Yönerge: Satırların başından "The image size is (885, 553)." ifadesini içeren satıra kadar olan kısmı, iki uç da dahil olmak üzere, "talep" ve "yanit" adlı iki sütunu olan bir CSV'ye dönüştür. Her talep metni ile cevabı tek bir CSV satırında, her biri tırnak içinde tek bir alan olarak yer alsın ve alanlardaki satır sonları boşluğa çevrilsin.

### Kaynak satırlar

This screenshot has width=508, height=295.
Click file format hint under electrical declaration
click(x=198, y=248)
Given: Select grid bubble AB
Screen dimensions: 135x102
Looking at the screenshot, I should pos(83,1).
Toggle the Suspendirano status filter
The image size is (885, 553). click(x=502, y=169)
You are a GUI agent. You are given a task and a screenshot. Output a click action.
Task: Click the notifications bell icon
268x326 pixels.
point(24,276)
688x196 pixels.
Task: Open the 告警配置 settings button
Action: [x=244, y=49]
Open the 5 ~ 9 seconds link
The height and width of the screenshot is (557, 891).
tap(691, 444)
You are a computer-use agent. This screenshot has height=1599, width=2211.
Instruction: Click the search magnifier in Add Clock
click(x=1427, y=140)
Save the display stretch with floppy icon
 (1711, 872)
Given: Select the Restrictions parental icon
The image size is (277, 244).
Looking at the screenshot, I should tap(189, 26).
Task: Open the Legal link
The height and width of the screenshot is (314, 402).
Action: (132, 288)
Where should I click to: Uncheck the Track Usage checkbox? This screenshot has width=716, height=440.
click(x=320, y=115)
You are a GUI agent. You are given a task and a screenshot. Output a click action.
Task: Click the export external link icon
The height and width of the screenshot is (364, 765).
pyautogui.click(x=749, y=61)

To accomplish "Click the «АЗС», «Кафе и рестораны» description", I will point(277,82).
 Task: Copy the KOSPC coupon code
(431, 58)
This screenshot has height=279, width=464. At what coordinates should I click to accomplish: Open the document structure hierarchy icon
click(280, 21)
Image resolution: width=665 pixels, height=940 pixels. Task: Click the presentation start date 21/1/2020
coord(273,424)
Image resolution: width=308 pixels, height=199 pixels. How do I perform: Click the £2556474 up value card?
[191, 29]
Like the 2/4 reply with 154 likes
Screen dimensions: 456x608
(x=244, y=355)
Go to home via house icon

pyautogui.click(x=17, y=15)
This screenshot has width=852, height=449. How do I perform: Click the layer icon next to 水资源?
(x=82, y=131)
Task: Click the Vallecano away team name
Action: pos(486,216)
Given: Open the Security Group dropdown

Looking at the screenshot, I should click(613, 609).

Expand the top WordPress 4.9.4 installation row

######

Görev yanıtı:
talep,yanit
"This screenshot has width=508, height=295. Click file format hint under electrical declaration","click(x=198, y=248)"
"Given: Select grid bubble AB Screen dimensions: 135x102","Looking at the screenshot, I should pos(83,1)."
"Toggle the Suspendirano status filter","The image size is (885, 553). click(x=502, y=169)"